Sorry I’m late responding Barbara. I don’t know that answer to that one for certain but I can only assume that The Telegraph was the first one that Don referenced when researching his book which came out in pre-internet 1975. He must have just assumed that all versions would have been the same.
Regards
Sir Herlock Sholmes.
“A house of delusions is cheap to build but draughty to live in.”
Originally posted by The Rookie DetectiveView Post
"George Cross" & "John Paul"
That infamous duo.
"George Cross, a carman, stated that he left home on Friday morning at 20 minutes past 3, and he arrived at his work, at Broad-Street, at 4 o'clock." - 4 September 1888, Times
"John Paul, of 30, Foster-Street, Whitechapel, said he was a carman. On Friday, August 31st, he left home at about a quarter to four o'clock to go to his work in Spitalfields." - 22 September 1888, Illustrated Police News
"The full picture always needs to be given. When this does not happen, we are left to make decisions on insufficient information." - Christer Holmgren
"Unfortunately, when one becomes obsessed by a theory, truth and logic rarely matter." - Steven Blomer
"George Cross, a carman, stated that he left home on Friday morning at 20 minutes past 3, and he arrived at his work, at Broad-Street, at 4 o'clock." - 4 September 1888, Times
"John Paul, of 30, Foster-Street, Whitechapel, said he was a carman. On Friday, August 31st, he left home at about a quarter to four o'clock to go to his work in Spitalfields." - 22 September 1888, Illustrated Police News
Which shows you the value of newspaper reports; not worth the paper they're written on.
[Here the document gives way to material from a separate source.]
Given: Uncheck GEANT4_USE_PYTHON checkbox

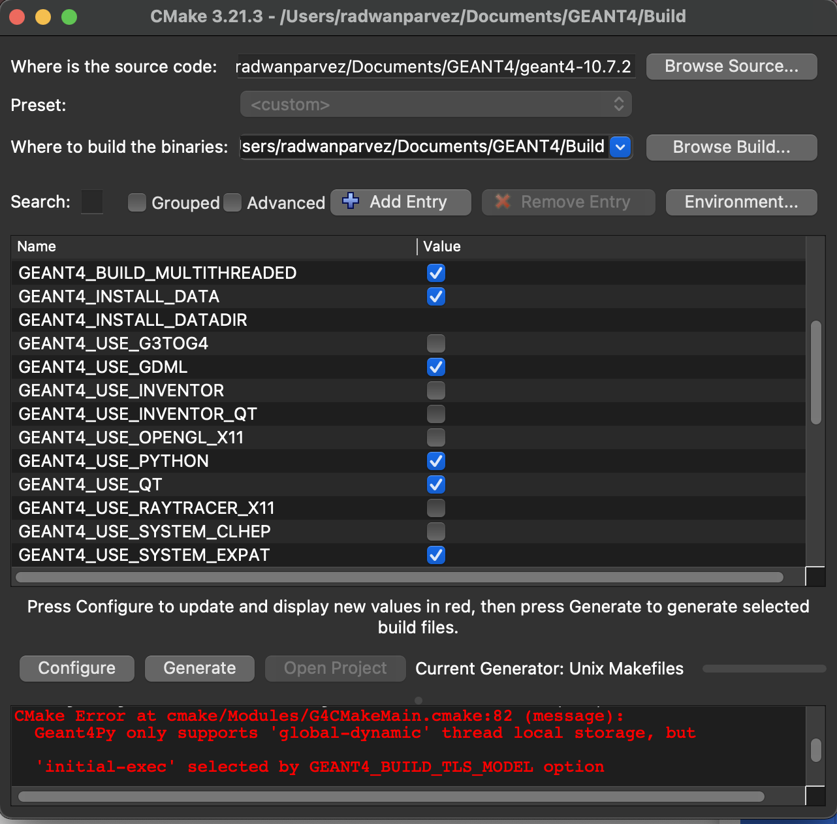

Whoever said not to move Polly's body... did they sense something was wrong more than a drunk woman passed out? Even without seeing the blood? Something the papers never reported or the men never expounded on.
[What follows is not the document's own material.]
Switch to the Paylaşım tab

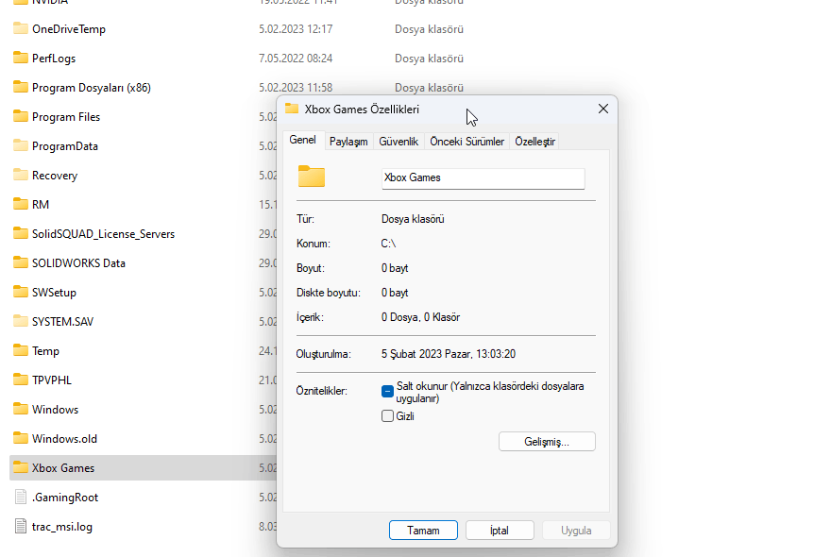[348, 142]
It's a strange thing to say unless you know the person is dead.
And no, Cross/Lechmere wasn't the Ripper.
There's something missing from this scene.
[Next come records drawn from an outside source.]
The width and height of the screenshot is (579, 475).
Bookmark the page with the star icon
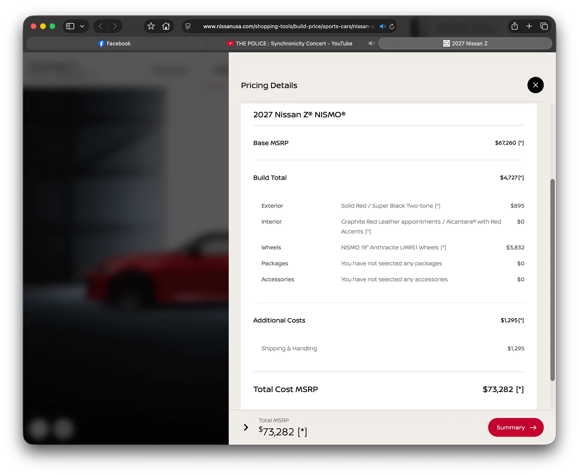pyautogui.click(x=151, y=26)
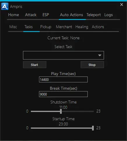Viewport: 127px width, 141px height.
Task: Switch to the Misc sub-tab
Action: 13,27
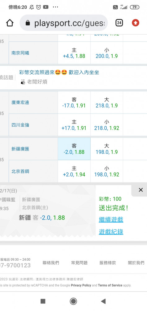147x311 pixels.
Task: Open 常見問題 footer item
Action: tap(79, 263)
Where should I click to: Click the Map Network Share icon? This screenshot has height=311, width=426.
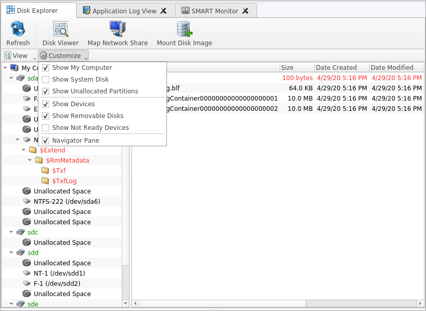(x=117, y=29)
Whoever said not to move Polly's body... did they sense something was wrong more than a drunk woman passed out? Even without seeing the blood? Something the papers never reported or the men never expounded on.
It's a strange thing to say unless you know the person is dead.
And no, Cross/Lechmere wasn't the Ripper.
There's something missing from this scene.
Maybe whichever didn't want to touch her just thought there was no real reason to do so, so don't touch her if it isn't necessary.
Maybe whichever didn't want to touch her just thought there was no real reason to do so, so don't touch her if it isn't necessary.
Yeah, makes sense.
Back then, probably a best practice, considering the diseases swirling around.
It's just a response I doubt we'd hear from someone today.
Yeah, makes sense.
Back then, probably a best practice, considering the diseases swirling around.
It's just a response I doubt we'd hear from someone today.
One think is for certain I'm sure if I was the killer I'd be moving her as much as I could to get blood all over me so when questioned I had a reasonable excuse to be covered in blood. I guess we can deduce from this that either Cross or Paul or both were not the killer and did not need an excuse to have blood on them because they were innocent and they knew it.
Yeah, you're absolutely right.
Neither Cross nor Paul act in any way as the killer.
If it had been Cross, and he heard footsteps approaching, he'd quit the scene in the opposite direction. If not to only evade identification but to conceal his lustful high.
If it had been Paul, he'd have never walked back up Buck's Row to bump into who know's who.
hi books.
yes a guilty lech not wanting to touch her dosnt make sense. in those circs, he would want to have an excuse if he was found to have blood on himself... because he touched her as he was trying to help her.
That being said, neither of them not wanting to touch her, ie help her, try propping her up etc. and instead just leaving her as she was with saying oh if we see a copper well tell him about her, is, in my book, rather callous and uncaring. but thats just me.
"Is all that we see or seem
but a dream within a dream?"
-Edgar Allan Poe
"...the man and the peaked cap he is said to have worn
quite tallies with the descriptions I got of him."